This peppermint bark is made out of a base of coconut concentrate and coconut oil, along with honey and peppermint extract that have been cooked down a little bit (mostly to get the alcohol in the extract to burn off since it is an autoimmune protocol no-no). I use freeze-dried raspberries for an added crunch and to add that festive red color to the bark. Since they are made mostly of coconut concentrate, they have a softer texture than traditional peppermint bark or brittle – these are more like a fudge (and much easier on the teeth!).
About the coconut concentrate – my favorite is this product, but you can either make your own or find it in your local market (sometimes it can be called coconut manna, coconut cream, or coconut butter). It is NOT the stuff at the top of a can of coconut milk – if you use that your recipe will not turn out! For the peppermint extract, you are looking for a product with the only ingredients being alcohol and peppermint oil (like this one). Be sure to read the ingredients carefully, as many contain soybean oil, cottonseed oil, or glycerin (among other things!). Lastly, be sure to use whipped honey – regular honey is much more runny and the consistency will not come out hard enough.

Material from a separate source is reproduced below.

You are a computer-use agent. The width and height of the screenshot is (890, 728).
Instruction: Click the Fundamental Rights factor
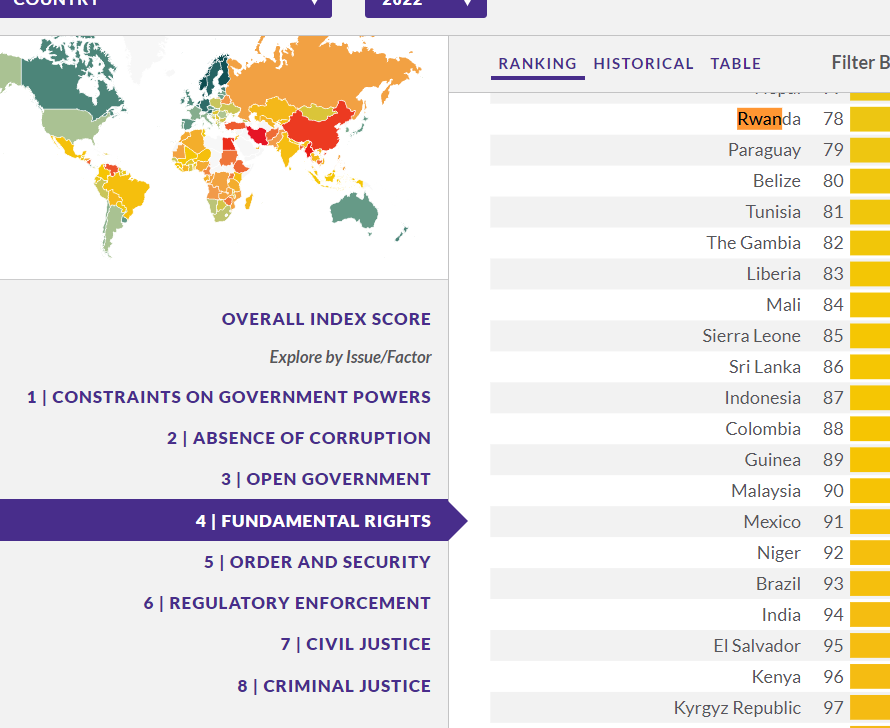coord(313,521)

I give this disclaimer every time I post a sweet treat recipe – I do believe that having too many sweets or treats on the autoimmune protocol will hinder your progress. That being said, I don’t believe that is reason to deprive yourself, especially at holiday parties or events with family. I like to have a stash of these in my freezer, and I might break off a 1/4 of one for a little nibble after dinner – similar to what others would do with a square of chocolate. Since changing my diet to include almost no concentrated sugar, stuff like this is overwhelmingly sweet to me and I can only tolerate it in small doses. I guess what I am trying to say is that I don’t recommend making a whole batch and eating it quickly!
- Place the honey, coconut oil, and peppermint extract in a small saucepan and heat on medium-low as you stir to combine. Bring to a simmer, and let cook, stirring, for 8 minutes. It should get very bubbly, and you may have to turn the heat down to keep it from bubbling over.
- Set aside to cool for 15 minutes.
- When it has cooled a little bit, place into a high-powered blender or food processor with the coconut concentrate and filtered water. Blend/process on high until fully incorporated. If it seems as though some of the liquid is not incorporating with the coconut, add more water, 1 teaspoon at a time and blend until you get a thick, uniform paste.
- Pour onto a small cookie sheet (or anything else flat that will fit in your freezer - use two vessels if you have to) lined with parchment paper and spread out with a spatula until it is ¼-inch thick. Sprinkle the raspberries over top, gently pressing down on them so that they stick to the bark.
- Place in the freezer for 2 hours to set. Use a knife to slice them into any shape you like, and store in a sealed container in either the refrigerator or the freezer.